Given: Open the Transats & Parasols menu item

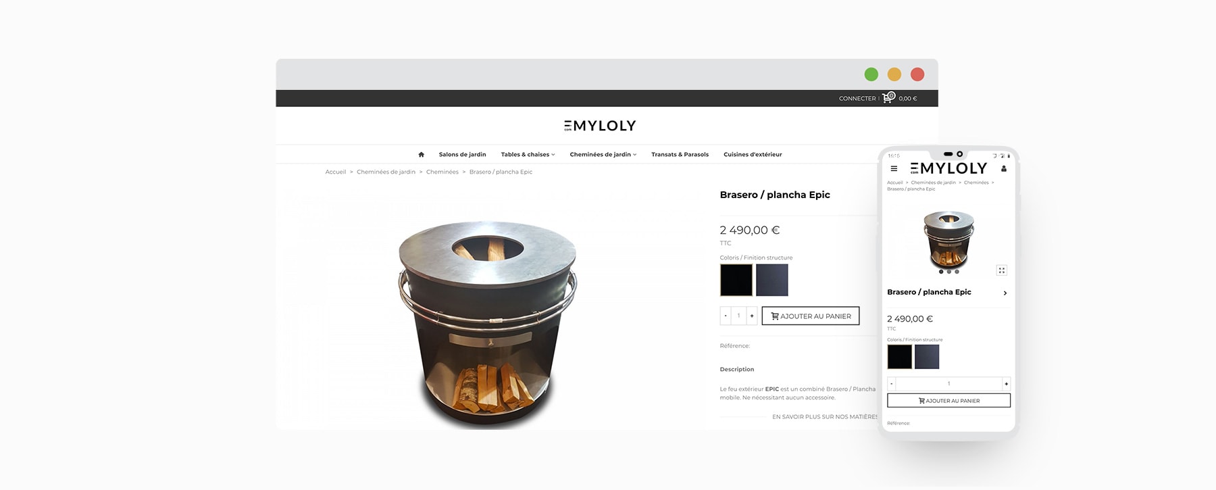Looking at the screenshot, I should click(x=680, y=155).
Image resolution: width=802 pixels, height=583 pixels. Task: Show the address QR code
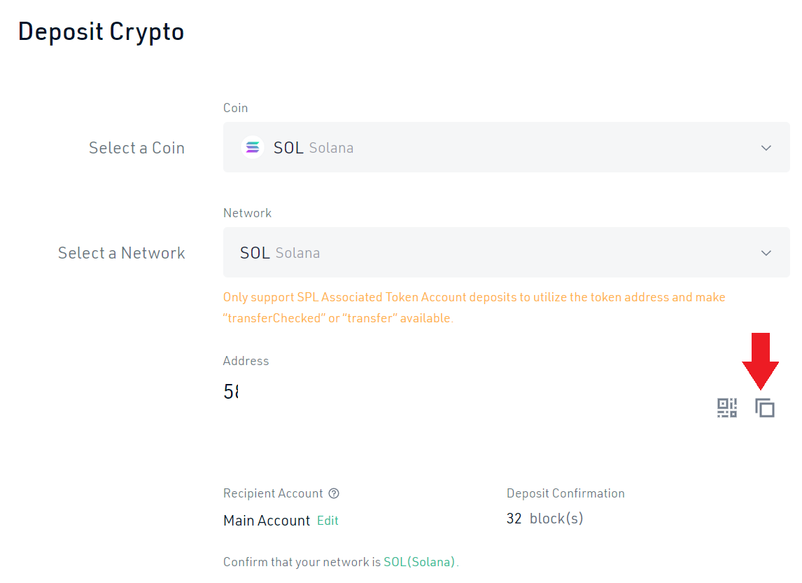click(x=727, y=408)
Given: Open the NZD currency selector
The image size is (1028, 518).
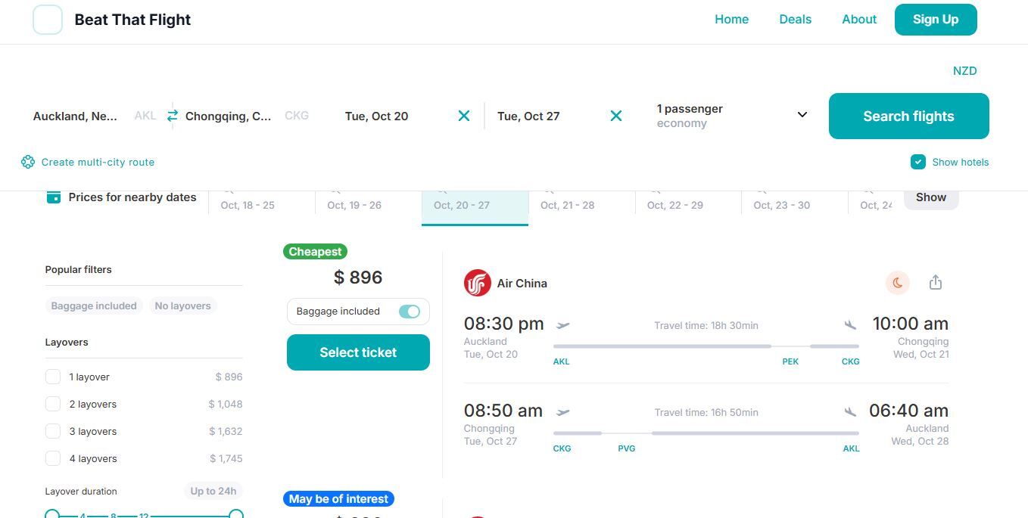Looking at the screenshot, I should (x=964, y=71).
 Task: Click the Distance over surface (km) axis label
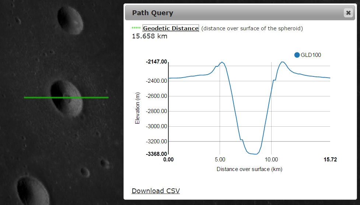point(249,169)
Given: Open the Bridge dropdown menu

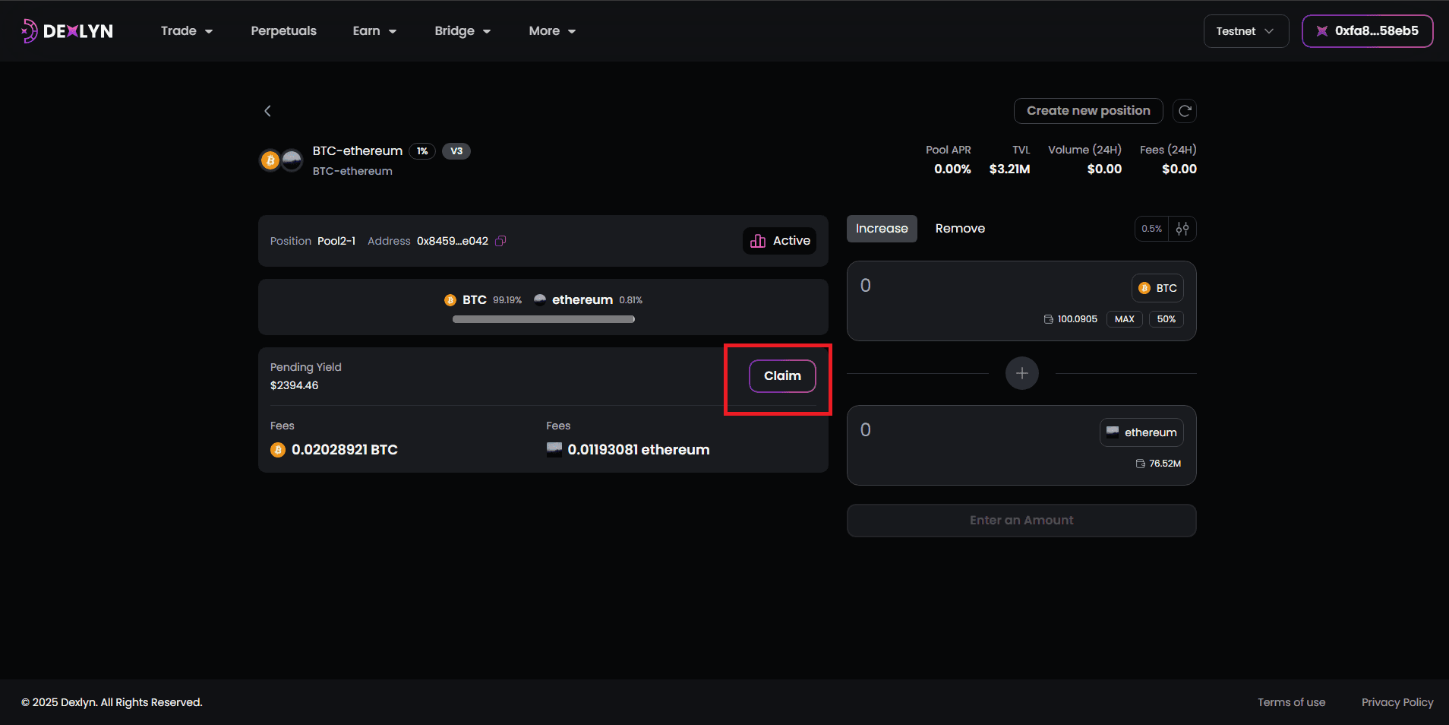Looking at the screenshot, I should tap(462, 31).
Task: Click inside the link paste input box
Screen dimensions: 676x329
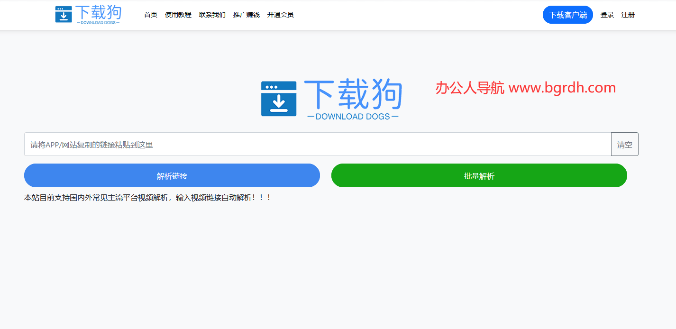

◆ ◆ ◆

▸ What you have to do:
Without any pictures, retype the records above exactly.

▸ Answer below:
Given: Open the Transats & Parasols menu item

Looking at the screenshot, I should click(x=680, y=155).
Image resolution: width=802 pixels, height=583 pixels. Task: Show the address QR code
click(x=727, y=408)
Given: Open the NZD currency selector
The image size is (1028, 518).
Looking at the screenshot, I should (x=964, y=71).
 Task: Click the Distance over surface (km) axis label
point(249,169)
Given: Open the Bridge dropdown menu

Looking at the screenshot, I should tap(462, 31).
Task: Click inside the link paste input box
Screen dimensions: 676x329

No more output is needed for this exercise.